Screenshot grounding data
+ + + +
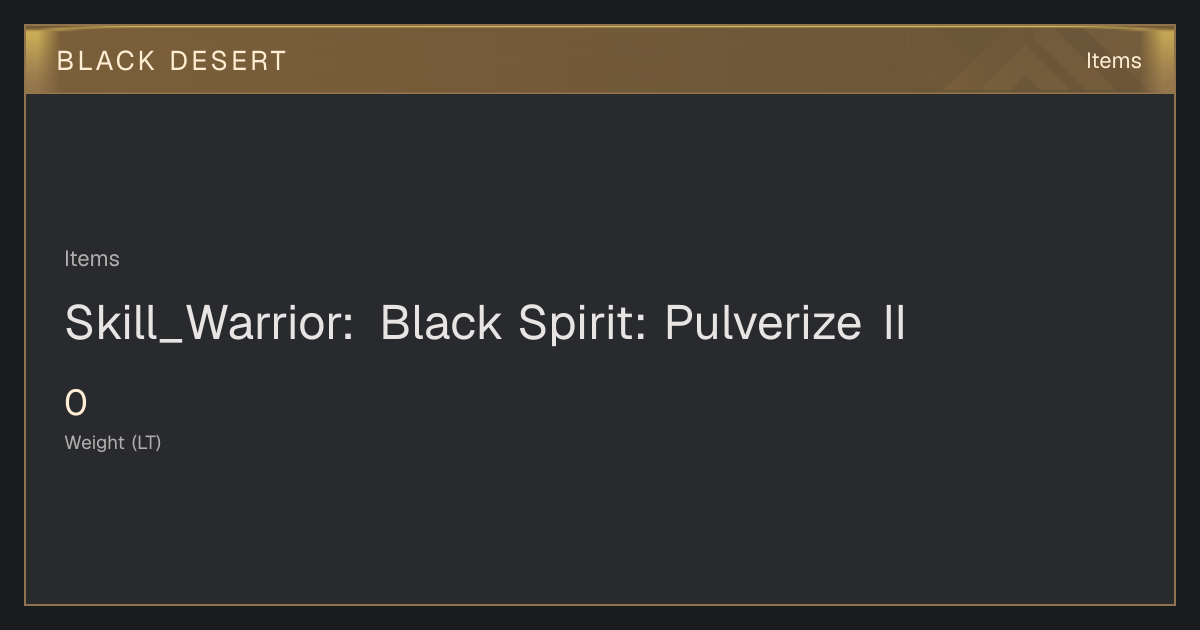Screen dimensions: 1200x630
Task: Select the Items breadcrumb above the title
Action: click(x=92, y=259)
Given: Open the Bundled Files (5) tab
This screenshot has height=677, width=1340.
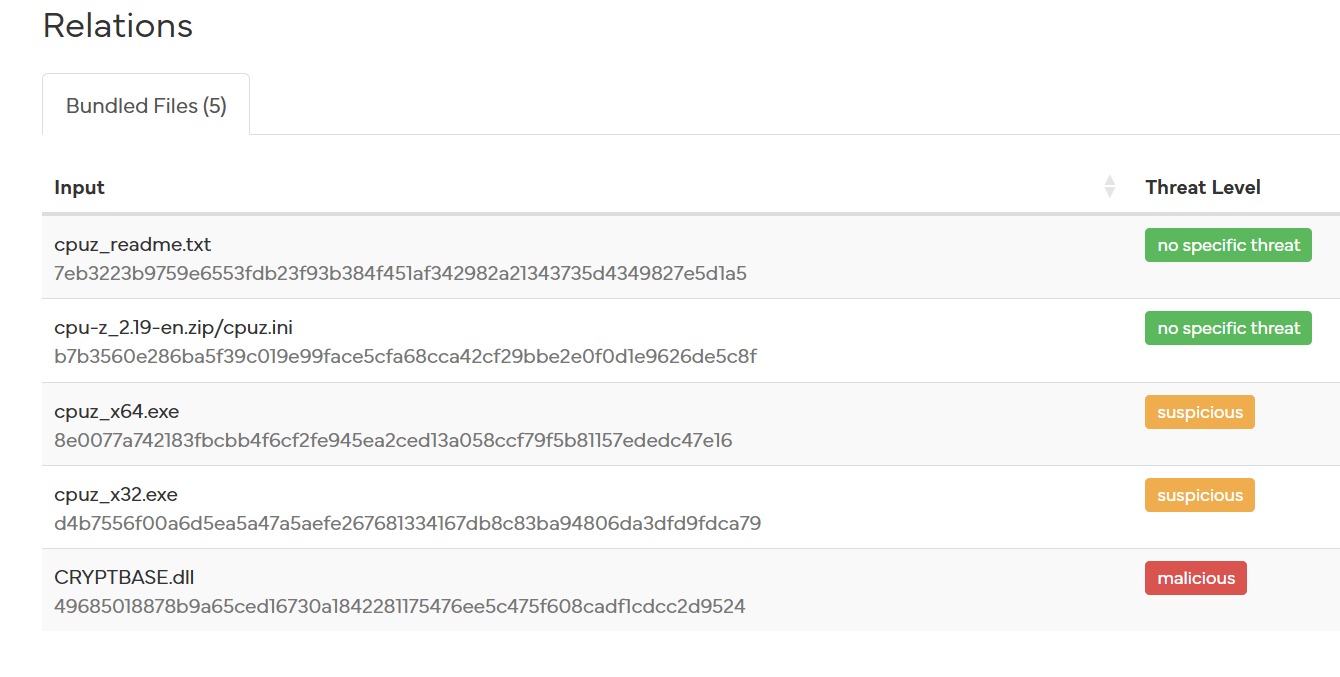Looking at the screenshot, I should click(x=146, y=106).
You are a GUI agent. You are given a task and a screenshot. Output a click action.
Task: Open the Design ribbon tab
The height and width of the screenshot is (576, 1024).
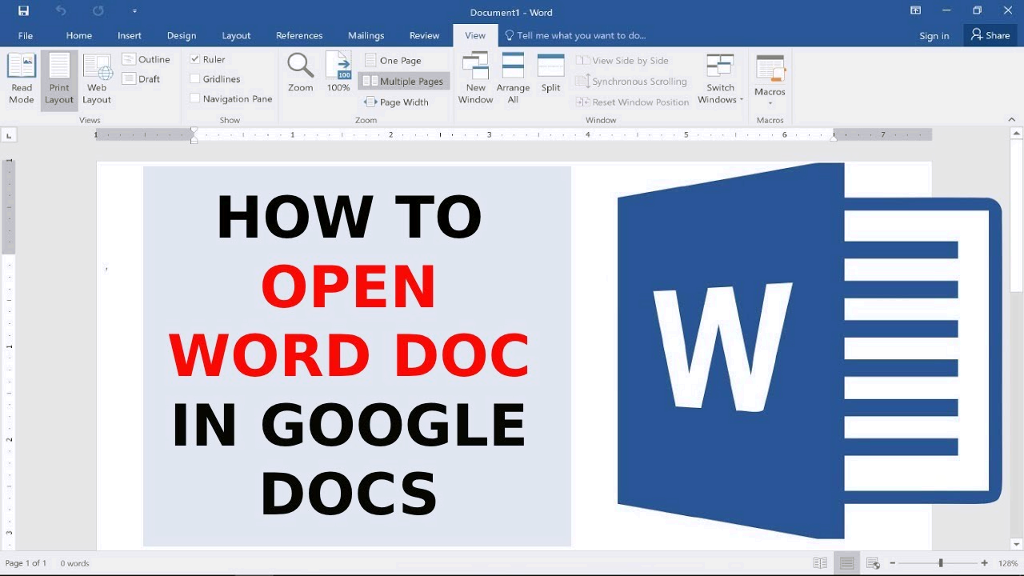[181, 34]
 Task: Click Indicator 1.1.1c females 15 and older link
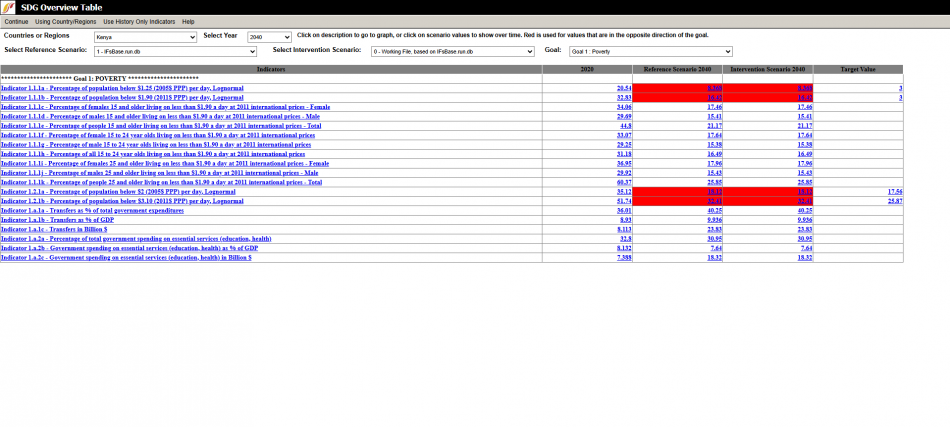point(165,107)
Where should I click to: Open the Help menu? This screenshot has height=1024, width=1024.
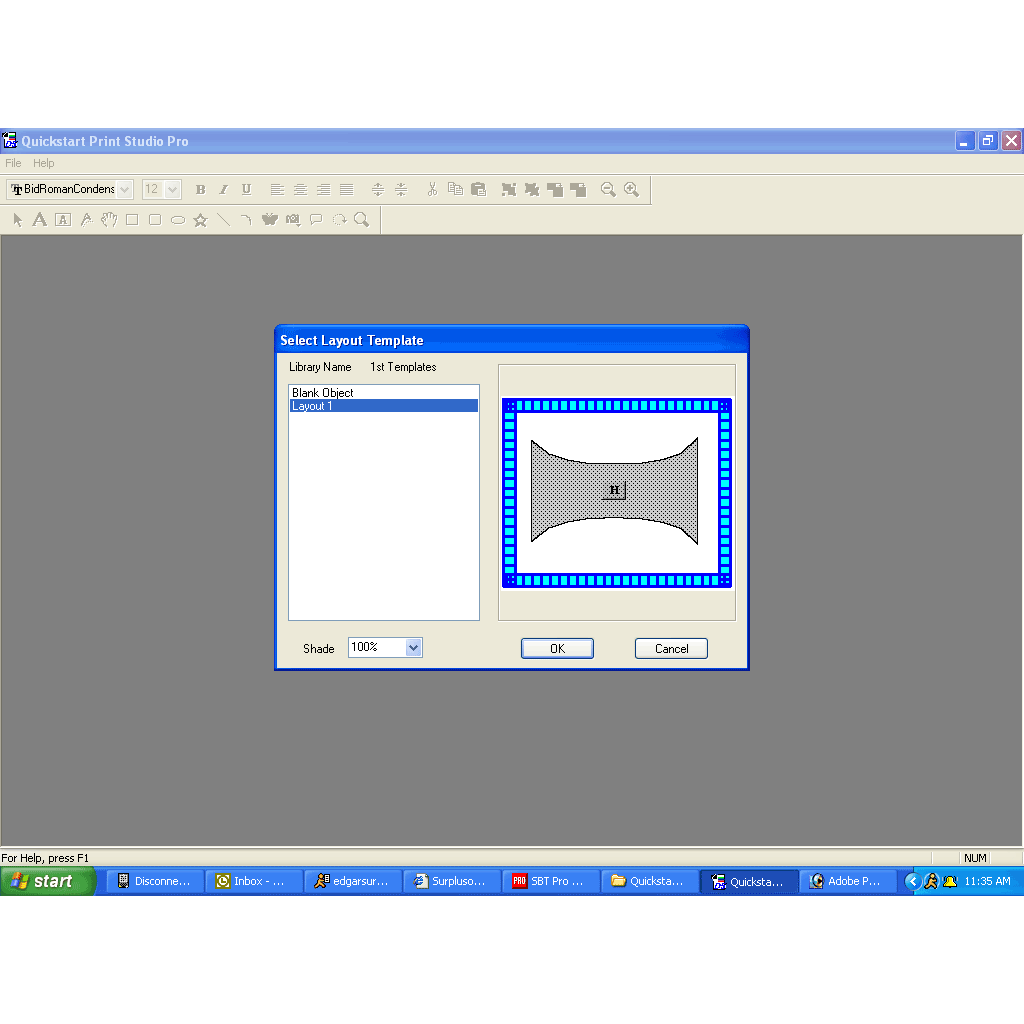pyautogui.click(x=43, y=163)
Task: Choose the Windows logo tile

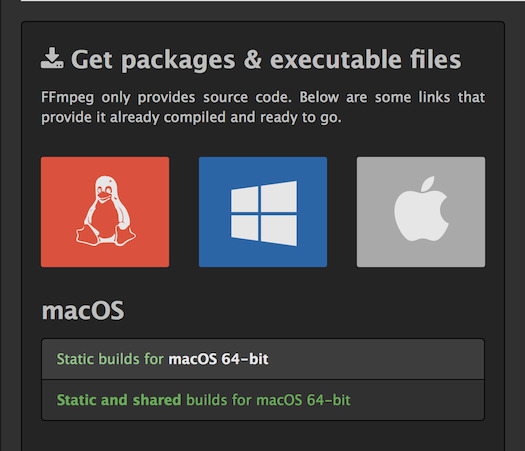Action: coord(263,212)
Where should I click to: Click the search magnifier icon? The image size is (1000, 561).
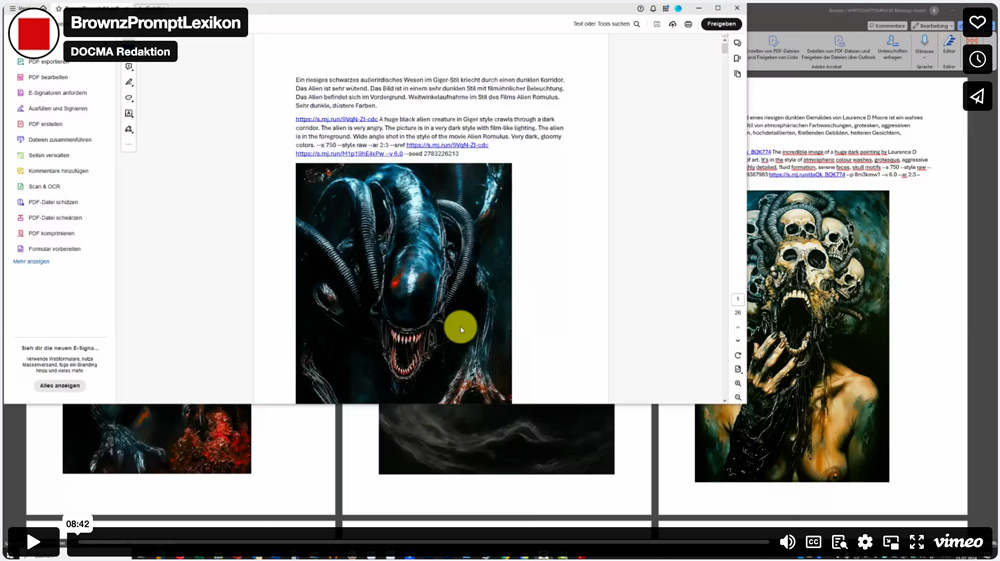point(636,24)
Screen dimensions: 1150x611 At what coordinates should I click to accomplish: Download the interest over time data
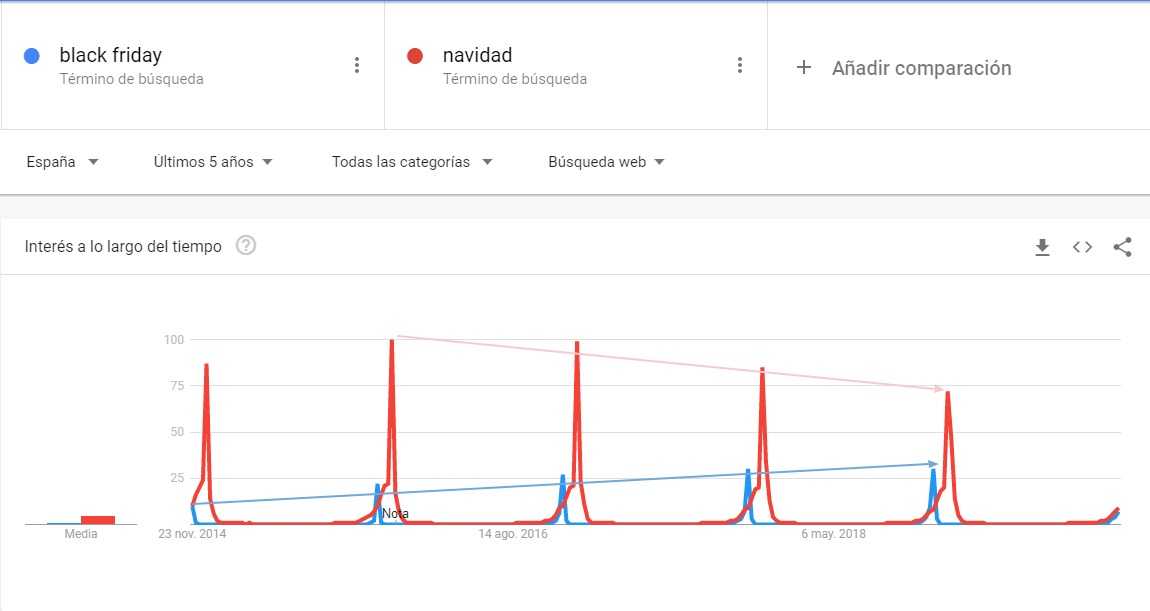(x=1042, y=247)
+ + + +
> Task directions:
Your answer must be the lines from the line containing "You are a GUI" through the final line of the data, written out exactly, both ends included and pictures left out.

> Problem solution:
You are a GUI agent. You are given a task and a screenshot. Output a click action.
Task: Open the Design ribbon tab
The height and width of the screenshot is (576, 1024).
[181, 34]
 Task: Click Indicator 1.1.1c females 15 and older link
point(165,107)
Where should I click to: Open the Help menu? This screenshot has height=1024, width=1024.
pyautogui.click(x=43, y=163)
Task: Choose the Windows logo tile

Action: coord(263,212)
Where should I click to: Click the search magnifier icon? The image size is (1000, 561).
point(636,24)
Screen dimensions: 1150x611 At what coordinates should I click to accomplish: Download the interest over time data
(x=1042, y=247)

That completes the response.